* What you should do:
In the extract on American politics, condense the paragraph starting "The congressional elections are not the only ones in sight" into a short bulleted list that keeps its main facts.

* Document extract:
---

That process is already underway, and not without pain, since the divisions are only a symptom of the country's deep polarization.
It is important to understand that each vote and each position taken by every elected official is calculated according to the upcoming primaries and campaign clips, regardless of the side. For instance, Manchin may say he obtained a decrease in budgetary ambition, but will be more uncompromising on climate, because of how his campaign is financed and the place that fossil fuels hold in his state. Against the backdrop of these negotiations, powerful lobbyists are weighing in on the choices of elected officials, threatening some of the most popular elements of the plan i.e. the cost of drugs, or the increase in tax rate for the highest incomes. For Biden, the challenge is to get his program passed, even if it is partly watered down. The worst scenario would be to have nothing to show for it, which also sheds light on McConnell's strategy of preventing congressional work by blocking Congress with the threat of a shutdown or default on the debt.
The road to midterms and the 2024 deadline
The congressional elections are not the only ones in sight. In November 2022, 36 states will also elect their governors, who play essential roles (particularly in the organization and control of the presidential election), the importance of which we saw in the last election cycle, up to the January 6, 2021 assault of the Capitol. At the heart of this battle are the same key states, in particular Wisconsin and Michigan, where the presidential election is now being played out. They will be a test to Biden's gamble to win back the vote of Whites without college degrees, which enabled Trump's victory.
All these calculations in domestic politics have produced an increasingly dysfunctional government and Congress, where polarization and partisan gerrymandering not only work to fuel the extremes, but have made the search for compromise with the other side useless (or even counterproductive). This phenomenon, accelerated by Obama’s election in 2008, has a growing impact not only on the rest of the world and on foreign policy choices, especially trade policy (given the weight of the House), but also on domestic choices with global consequences, such as industrial policy, or the ability to govern effectively in the long run. A foreign policy priority for the partners of the United States must be to build their own strategies around this fact, to guard against the consequences of American polarization on their relationship with Washington.
This post is the first of a series of articles that will be tracking the 2022 primaries and midterms. While political science and History would say that the President's party should lose seats - which would translate into a Republican Congress given the narrow of Democratic margin - we should also be wary of theories and precedents. These same ones indicated in 2016 that Trump would not even be the Republican nominee. But the Party is in fighting order, with its base still over-mobilized around Trump who seems increasingly determined to run again in 2024. Over 60% of Republicans believe that the 2020 election was rigged and that Biden is an illegitimate president. A majority also say they are willing to use political violence to "defend the American way of life". For their part, Republican elected officials and leaders, including Mike Pence (whom the Capitol Hill rioters wanted to hang) are participating in the ongoing rewriting of the account of the Capitol Hill assault and the 2020 election. It is thus legitimate to question the future of democracy in America.

---

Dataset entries
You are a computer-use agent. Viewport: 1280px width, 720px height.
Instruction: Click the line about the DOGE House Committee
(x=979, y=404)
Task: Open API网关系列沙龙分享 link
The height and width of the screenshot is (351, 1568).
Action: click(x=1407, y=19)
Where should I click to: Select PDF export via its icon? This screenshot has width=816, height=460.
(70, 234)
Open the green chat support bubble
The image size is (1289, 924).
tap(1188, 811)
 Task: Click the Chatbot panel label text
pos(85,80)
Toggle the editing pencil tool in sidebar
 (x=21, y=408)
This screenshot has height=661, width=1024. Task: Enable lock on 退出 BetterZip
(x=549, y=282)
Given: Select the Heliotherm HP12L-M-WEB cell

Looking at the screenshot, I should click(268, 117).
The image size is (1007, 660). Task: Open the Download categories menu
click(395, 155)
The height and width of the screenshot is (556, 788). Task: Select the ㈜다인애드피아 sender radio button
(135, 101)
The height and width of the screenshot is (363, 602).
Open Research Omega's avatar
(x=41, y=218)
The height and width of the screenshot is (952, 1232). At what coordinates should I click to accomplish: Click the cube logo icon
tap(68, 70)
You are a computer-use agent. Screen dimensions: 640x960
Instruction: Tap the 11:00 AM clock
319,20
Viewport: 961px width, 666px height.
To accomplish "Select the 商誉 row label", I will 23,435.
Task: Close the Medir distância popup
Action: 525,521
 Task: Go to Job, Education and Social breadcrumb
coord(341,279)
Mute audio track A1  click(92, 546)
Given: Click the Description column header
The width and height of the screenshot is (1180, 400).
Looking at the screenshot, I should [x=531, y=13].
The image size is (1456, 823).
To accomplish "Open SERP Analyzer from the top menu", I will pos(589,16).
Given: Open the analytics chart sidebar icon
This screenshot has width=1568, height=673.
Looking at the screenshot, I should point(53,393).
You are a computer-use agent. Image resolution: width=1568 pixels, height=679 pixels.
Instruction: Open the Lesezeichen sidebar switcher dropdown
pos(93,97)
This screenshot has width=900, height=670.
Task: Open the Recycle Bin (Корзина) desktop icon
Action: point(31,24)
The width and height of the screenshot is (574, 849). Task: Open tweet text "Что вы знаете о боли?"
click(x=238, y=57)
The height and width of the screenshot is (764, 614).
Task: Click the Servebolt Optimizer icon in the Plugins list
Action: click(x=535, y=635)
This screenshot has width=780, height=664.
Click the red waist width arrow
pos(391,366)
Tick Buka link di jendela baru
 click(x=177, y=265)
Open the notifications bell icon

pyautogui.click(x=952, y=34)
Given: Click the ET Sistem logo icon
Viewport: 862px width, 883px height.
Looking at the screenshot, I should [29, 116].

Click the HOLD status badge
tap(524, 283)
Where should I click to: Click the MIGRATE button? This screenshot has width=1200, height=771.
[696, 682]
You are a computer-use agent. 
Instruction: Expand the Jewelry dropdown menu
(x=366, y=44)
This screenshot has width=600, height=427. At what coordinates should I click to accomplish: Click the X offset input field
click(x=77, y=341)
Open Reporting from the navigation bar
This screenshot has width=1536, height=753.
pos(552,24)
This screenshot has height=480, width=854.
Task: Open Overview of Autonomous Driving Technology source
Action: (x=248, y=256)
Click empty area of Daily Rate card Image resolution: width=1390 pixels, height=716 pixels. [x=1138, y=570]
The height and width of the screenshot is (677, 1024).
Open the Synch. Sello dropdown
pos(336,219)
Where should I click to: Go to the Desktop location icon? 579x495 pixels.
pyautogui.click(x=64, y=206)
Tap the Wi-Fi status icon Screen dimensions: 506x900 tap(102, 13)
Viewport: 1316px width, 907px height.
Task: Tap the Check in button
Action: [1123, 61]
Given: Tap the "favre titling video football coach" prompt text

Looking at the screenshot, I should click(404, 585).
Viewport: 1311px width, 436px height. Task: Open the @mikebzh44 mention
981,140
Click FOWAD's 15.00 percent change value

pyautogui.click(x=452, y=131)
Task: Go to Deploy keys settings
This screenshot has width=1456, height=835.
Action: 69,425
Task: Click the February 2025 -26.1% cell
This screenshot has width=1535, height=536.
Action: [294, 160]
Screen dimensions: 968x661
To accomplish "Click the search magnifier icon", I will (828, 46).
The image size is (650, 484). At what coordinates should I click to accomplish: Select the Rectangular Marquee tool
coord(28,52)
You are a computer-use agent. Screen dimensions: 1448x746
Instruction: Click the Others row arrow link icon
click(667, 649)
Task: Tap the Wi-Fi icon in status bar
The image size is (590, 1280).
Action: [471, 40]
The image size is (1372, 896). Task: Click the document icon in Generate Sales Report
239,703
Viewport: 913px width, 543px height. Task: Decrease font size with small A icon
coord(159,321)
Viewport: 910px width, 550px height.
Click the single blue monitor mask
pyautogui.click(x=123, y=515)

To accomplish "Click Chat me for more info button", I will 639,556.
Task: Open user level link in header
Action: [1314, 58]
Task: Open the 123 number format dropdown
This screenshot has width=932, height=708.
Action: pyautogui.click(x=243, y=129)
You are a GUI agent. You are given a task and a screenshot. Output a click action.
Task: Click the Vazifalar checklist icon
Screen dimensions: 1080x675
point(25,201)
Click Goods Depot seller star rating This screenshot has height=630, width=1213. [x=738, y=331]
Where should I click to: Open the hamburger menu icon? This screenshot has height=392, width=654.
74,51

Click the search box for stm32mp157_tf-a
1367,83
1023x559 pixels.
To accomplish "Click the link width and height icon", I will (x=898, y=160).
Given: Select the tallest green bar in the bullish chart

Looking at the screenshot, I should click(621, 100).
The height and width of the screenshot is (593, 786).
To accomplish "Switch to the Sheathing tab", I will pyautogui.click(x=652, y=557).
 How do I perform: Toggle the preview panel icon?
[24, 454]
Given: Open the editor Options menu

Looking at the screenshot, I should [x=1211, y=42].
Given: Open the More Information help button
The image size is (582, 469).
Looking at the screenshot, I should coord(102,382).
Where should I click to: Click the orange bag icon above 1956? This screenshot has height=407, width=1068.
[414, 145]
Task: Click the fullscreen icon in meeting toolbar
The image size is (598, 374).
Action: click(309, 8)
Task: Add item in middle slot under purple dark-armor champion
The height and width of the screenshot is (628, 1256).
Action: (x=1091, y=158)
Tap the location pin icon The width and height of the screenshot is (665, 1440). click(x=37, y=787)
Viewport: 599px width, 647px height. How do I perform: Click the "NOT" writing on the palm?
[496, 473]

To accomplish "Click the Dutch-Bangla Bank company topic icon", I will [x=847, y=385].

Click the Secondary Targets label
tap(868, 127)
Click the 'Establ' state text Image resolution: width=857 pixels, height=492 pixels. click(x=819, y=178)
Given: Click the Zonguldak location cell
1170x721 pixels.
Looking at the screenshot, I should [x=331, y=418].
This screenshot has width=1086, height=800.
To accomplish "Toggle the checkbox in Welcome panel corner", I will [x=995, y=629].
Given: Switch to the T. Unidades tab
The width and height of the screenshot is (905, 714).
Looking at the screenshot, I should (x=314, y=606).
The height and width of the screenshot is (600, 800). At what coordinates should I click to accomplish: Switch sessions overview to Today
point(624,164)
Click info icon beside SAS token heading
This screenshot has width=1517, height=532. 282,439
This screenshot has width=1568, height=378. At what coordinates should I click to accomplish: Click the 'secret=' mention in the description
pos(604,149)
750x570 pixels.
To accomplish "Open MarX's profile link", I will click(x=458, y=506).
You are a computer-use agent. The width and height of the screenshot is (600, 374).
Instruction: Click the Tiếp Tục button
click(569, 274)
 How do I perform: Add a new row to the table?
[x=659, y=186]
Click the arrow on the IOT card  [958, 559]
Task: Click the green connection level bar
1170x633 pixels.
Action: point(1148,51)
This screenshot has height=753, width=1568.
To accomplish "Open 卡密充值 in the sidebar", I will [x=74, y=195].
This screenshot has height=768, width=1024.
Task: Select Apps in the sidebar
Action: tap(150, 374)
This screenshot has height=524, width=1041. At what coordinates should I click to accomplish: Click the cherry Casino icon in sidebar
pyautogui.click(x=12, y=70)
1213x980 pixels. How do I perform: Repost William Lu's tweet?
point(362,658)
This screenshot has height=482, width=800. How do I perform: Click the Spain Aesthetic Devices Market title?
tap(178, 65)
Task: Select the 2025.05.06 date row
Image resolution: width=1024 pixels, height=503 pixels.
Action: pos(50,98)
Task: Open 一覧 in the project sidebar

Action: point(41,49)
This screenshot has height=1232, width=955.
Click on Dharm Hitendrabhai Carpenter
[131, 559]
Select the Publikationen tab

---

* Solution below:
- Congressional races are not the only elections ahead: in November 2022, 36 states also elect their governors.
- Governors play essential roles, particularly in organizing and controlling the presidential election. Their importance showed in the last election cycle, up to the January 6, 2021 assault on the Capitol.
- The battle centers on the same key states, especially Wisconsin and Michigan, where the presidential election is now being played out.
- These races will test Biden's gamble on winning back Whites without college degrees, whose vote enabled Trump's victory.